(Data for analysis begins)

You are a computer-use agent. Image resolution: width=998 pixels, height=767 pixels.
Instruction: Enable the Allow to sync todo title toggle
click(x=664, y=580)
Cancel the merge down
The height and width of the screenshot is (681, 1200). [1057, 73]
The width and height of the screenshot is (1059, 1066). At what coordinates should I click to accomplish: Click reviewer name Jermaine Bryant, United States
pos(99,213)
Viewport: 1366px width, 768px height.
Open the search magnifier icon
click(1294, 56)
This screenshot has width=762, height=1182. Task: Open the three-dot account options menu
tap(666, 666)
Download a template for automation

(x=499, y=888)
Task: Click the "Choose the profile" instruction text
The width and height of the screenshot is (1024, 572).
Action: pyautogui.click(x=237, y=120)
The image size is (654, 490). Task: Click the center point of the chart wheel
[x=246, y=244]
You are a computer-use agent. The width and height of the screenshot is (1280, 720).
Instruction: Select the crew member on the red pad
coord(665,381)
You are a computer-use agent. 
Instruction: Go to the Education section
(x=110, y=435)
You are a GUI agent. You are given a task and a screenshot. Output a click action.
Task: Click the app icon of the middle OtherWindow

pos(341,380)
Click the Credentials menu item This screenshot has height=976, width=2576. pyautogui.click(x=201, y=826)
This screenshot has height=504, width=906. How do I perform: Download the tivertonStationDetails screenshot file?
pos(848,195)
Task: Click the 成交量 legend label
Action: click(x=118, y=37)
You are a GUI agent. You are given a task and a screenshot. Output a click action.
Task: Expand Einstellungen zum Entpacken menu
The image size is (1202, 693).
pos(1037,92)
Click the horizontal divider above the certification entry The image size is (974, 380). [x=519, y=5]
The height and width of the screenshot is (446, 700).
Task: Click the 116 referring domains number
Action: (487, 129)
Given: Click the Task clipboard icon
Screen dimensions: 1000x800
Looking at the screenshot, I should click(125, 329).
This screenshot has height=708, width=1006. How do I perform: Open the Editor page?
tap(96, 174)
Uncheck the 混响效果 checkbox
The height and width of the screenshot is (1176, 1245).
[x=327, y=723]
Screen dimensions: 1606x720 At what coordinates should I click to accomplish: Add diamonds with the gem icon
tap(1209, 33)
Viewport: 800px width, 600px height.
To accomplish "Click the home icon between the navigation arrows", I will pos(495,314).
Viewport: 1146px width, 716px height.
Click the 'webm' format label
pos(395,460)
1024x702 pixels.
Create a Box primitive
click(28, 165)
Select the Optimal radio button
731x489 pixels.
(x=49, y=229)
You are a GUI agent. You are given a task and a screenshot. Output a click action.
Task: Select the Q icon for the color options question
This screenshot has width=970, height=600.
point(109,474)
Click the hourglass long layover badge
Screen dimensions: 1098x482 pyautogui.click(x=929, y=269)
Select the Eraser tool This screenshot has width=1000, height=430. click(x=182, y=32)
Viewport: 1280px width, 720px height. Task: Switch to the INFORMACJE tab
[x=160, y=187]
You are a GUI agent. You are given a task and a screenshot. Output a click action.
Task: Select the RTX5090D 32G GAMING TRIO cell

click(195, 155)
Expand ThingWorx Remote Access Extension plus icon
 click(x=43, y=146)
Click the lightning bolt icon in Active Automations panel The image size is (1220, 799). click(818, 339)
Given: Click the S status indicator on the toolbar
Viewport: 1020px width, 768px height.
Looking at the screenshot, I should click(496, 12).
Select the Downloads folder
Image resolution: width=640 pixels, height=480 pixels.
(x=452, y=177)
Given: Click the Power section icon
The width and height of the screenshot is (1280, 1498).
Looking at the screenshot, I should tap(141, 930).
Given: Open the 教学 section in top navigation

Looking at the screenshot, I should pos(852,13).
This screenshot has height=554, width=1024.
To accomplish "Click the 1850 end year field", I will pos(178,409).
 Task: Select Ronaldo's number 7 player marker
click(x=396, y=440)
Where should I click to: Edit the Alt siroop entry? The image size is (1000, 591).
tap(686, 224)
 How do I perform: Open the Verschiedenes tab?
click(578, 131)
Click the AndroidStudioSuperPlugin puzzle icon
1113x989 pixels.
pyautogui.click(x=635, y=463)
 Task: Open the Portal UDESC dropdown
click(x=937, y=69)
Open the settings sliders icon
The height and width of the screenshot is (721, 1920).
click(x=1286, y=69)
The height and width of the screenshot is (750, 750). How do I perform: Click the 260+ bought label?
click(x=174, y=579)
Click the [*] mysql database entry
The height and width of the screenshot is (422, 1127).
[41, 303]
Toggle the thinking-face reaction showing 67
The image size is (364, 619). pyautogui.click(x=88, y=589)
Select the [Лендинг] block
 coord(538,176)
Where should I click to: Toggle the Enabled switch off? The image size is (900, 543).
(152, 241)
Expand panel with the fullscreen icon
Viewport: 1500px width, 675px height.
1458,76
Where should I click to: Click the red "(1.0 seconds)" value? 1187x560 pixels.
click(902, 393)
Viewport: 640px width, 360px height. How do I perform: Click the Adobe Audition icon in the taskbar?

(Data for analysis ends)

** Required work **
Across all lines of the data above, count those that contain the word "computer", giving the number without further comment.

** Exercise result **
3